→ **WHAT IS REQUIRED**
Reproduce the records verbatim from the line containing "Image resolution: width=596" through the end of the records, including both of those lines, and omit the pictures from your answer.

======== DATASET ========

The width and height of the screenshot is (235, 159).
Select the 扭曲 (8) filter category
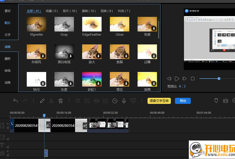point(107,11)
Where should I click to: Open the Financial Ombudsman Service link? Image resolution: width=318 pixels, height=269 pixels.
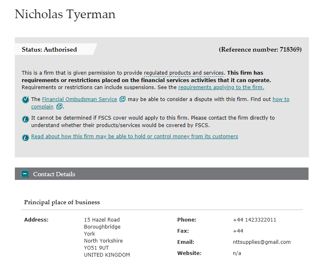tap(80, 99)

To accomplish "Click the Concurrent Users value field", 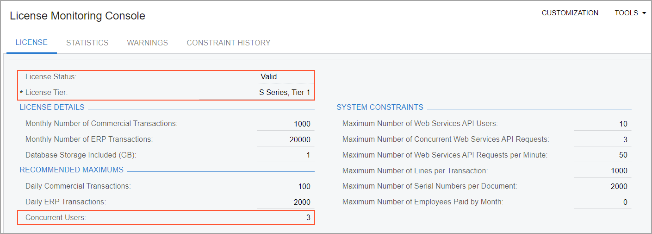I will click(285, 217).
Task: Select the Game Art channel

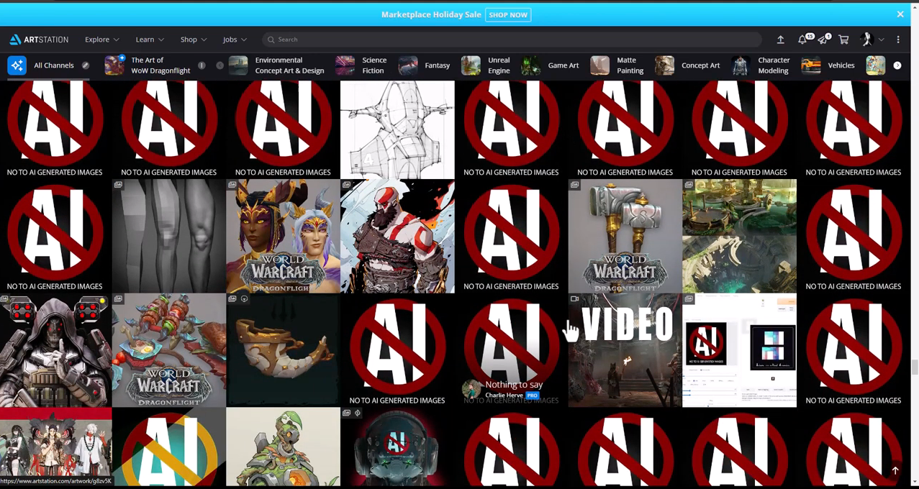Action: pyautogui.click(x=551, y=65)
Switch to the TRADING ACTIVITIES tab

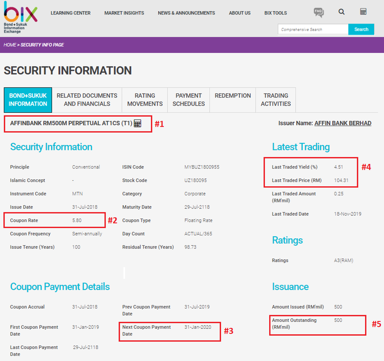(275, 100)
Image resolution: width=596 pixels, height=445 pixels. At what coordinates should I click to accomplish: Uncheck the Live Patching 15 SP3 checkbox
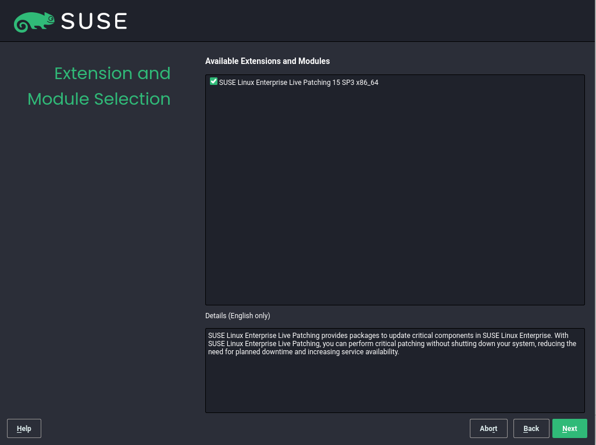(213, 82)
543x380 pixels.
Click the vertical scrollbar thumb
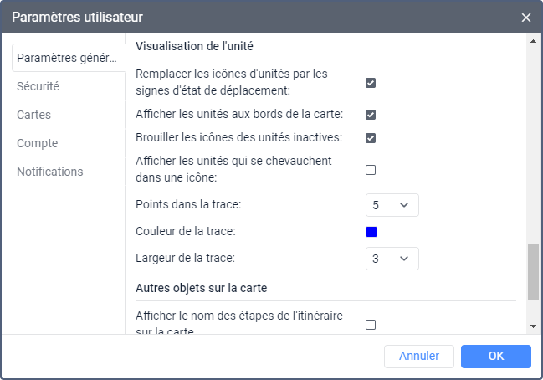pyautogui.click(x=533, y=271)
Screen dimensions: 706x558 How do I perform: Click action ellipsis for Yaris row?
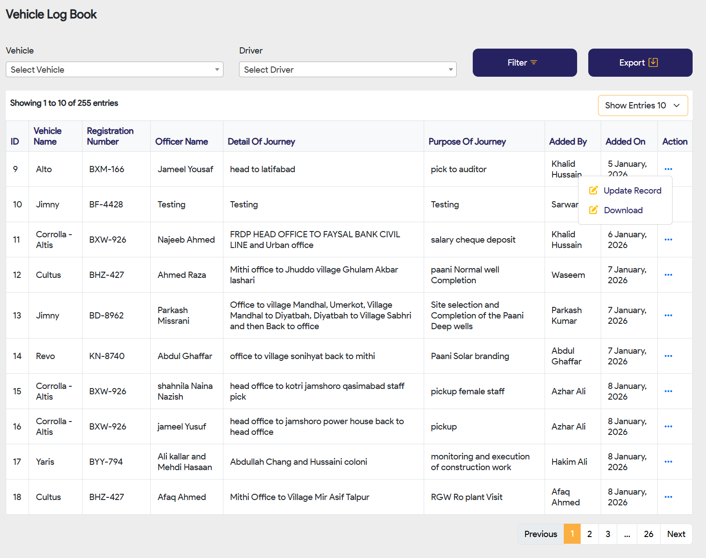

========

→ **RESPONSE**
Image resolution: width=596 pixels, height=445 pixels. At what coordinates should I click to accomplish: Uncheck the Live Patching 15 SP3 checkbox
(213, 82)
543x380 pixels.
Click the vertical scrollbar thumb
pyautogui.click(x=533, y=271)
Screen dimensions: 706x558 How do I perform: Click action ellipsis for Yaris row?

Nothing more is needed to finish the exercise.